Mounting concern about the inflationary impact of falling US unemployment has sent tremors through global financial markets amid fears that the long post-financial crisis rally in asset prices is nearing its end.
The effective interest rate on 10-year benchmark US bonds reached their highest level for seven years after the latest snapshot of the American labour market showed fewer workers claiming jobless benefits.
Shares on Wall Street were also lower as investors predicted that the monthly official payroll report out on Friday would show that the drop in unemployment was leading to pressure for higher wages.
In early trading in New York, the Dow Jones Industrial Average dropped for the first time in six days and, along with the more broadly-based SP 500, was on pace for its biggest one-day drop since late June. The technology-heavy Nasdaq fell nearly 2%.
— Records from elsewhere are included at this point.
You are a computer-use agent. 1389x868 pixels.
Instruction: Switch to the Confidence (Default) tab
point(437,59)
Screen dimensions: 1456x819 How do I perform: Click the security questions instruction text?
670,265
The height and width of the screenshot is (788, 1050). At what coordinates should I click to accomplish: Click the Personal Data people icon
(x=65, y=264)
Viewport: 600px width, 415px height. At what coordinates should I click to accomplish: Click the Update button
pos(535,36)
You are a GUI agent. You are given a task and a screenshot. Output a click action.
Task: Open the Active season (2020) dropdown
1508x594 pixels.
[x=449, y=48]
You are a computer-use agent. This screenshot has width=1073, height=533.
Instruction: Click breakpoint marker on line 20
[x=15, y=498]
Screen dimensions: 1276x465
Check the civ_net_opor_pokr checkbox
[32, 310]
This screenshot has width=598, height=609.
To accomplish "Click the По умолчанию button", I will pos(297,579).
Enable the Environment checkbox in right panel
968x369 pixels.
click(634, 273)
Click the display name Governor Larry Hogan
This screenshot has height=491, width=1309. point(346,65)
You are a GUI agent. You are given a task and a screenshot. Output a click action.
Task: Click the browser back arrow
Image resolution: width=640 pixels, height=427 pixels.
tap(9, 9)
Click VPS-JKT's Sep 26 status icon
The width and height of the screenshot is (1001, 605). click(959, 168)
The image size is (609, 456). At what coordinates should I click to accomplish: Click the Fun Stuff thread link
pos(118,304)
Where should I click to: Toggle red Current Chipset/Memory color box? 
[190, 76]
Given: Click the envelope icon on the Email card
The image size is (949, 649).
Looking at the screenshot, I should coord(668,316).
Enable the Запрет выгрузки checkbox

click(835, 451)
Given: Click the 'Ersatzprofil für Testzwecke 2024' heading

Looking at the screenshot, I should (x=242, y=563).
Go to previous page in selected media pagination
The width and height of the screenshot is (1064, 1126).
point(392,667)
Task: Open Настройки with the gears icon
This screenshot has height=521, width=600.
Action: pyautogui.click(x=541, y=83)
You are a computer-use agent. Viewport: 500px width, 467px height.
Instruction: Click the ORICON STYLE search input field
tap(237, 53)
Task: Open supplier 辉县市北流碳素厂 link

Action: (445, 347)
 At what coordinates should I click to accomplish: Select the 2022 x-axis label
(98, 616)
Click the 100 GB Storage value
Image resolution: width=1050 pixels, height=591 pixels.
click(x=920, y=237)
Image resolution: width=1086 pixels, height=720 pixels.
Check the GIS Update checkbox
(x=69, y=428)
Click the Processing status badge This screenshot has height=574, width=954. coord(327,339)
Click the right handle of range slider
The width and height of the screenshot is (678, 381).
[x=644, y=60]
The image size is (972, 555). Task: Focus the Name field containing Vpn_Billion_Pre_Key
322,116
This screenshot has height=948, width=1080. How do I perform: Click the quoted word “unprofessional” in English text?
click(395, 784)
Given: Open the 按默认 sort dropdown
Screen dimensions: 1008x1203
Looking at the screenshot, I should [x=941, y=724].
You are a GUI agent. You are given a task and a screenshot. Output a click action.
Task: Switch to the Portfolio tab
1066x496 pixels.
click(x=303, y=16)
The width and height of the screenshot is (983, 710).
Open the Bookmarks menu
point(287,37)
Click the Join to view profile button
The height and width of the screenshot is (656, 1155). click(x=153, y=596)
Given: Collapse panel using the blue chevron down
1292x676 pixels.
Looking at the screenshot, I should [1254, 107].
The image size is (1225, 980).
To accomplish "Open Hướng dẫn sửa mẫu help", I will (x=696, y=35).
The Federal Reserve – America’s central bank – has already raised interest rates eight times in the past three years in order to head off the threat of higher inflation, but its chairman, Jerome Powell, said on Thursday the economy could expand for “quite some time”.
Markets saw Powell’s remark as a strong hint that further policy tightening was in prospect, with the threat of tougher action from the Fed having a marked impact on emerging markets, which borrowed heavily in dollars when interest rates were at rock-bottom levels in the years after the crisis.
The Indian rupee fell to an all-time low against the dollar on Thursday morning of 73.77, while in Indonesia – host for next week’s annual meeting of the International Monetary Fund – the rupiah plunged to a 20-year low.
Tension has been building in the markets all week as a succession of US data has shown the world’s biggest economy growing strongly. Consumer confidence, a health check on the service sector and private-sector jobs growth have all pointed to continued solid expansion.
Higher oil prices have also stoked fears of rising inflation. Although the cost of crude fell slightly, American sanctions against Iran have helped to push the price of a barrel of Brent crude to more than $85 a barrel.
Bond yields also rose across Asia in a tightening of market conditions that is dangerously out of step with what is happening in the local economies.
“A simple dynamic is playing out in the global economy right now – the US is booming, while most of the rest of the world slows or even stagnates,” said HSBC economist Kevin Logan.
“A Federal Reserve that is raising rates to prevent the US economy from overheating is constraining the policy options of countries where financial conditions are tightening and trade tensions intensifying.”
Investors now see an 80% chance of a Fed hike in December and have revised upwards their expectations for how high rates may eventually go.
Yields on 10-year Treasury debt were at 3.232% on Thursday, a fresh increase after Wednesday saw the steepest daily increase since the shock outcome of the US presidential election in November 2016.